_PROBLEM TO WORK ON_.
Starting at the line that holds "Configuración de cookies (45, 2473)" and stopping at the line that holds "[Zoo Aquarium Madrid] (65, 2109)", restate the records below word for word, with both of those lines included.

# # # #

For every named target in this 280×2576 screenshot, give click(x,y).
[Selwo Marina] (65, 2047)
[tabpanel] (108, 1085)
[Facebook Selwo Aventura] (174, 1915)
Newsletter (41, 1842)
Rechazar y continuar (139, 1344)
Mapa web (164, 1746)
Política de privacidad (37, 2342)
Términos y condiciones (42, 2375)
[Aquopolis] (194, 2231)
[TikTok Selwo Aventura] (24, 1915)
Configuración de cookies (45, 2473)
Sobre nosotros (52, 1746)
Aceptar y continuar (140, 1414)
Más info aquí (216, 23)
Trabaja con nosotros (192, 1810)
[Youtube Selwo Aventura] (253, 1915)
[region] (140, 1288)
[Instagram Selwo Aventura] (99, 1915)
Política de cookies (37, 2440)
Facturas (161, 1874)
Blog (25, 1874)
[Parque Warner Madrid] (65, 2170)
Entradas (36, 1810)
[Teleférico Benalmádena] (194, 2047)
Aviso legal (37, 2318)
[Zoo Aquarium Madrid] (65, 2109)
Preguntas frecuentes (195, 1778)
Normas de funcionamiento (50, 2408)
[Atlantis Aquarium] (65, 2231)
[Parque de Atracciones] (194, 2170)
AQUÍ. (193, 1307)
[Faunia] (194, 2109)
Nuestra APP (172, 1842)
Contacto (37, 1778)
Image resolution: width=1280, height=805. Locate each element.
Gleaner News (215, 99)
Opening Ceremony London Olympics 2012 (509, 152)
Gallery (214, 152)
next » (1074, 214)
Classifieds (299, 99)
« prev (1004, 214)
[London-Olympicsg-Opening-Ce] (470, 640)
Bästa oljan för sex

# # # #

_OUTPUT BELOW_.
Configuración de cookies (45, 2473)
Sobre nosotros (52, 1746)
Aceptar y continuar (140, 1414)
Más info aquí (216, 23)
Trabaja con nosotros (192, 1810)
[Youtube Selwo Aventura] (253, 1915)
[region] (140, 1288)
[Instagram Selwo Aventura] (99, 1915)
Política de cookies (37, 2440)
Facturas (161, 1874)
Blog (25, 1874)
[Parque Warner Madrid] (65, 2170)
Entradas (36, 1810)
[Teleférico Benalmádena] (194, 2047)
Aviso legal (37, 2318)
[Zoo Aquarium Madrid] (65, 2109)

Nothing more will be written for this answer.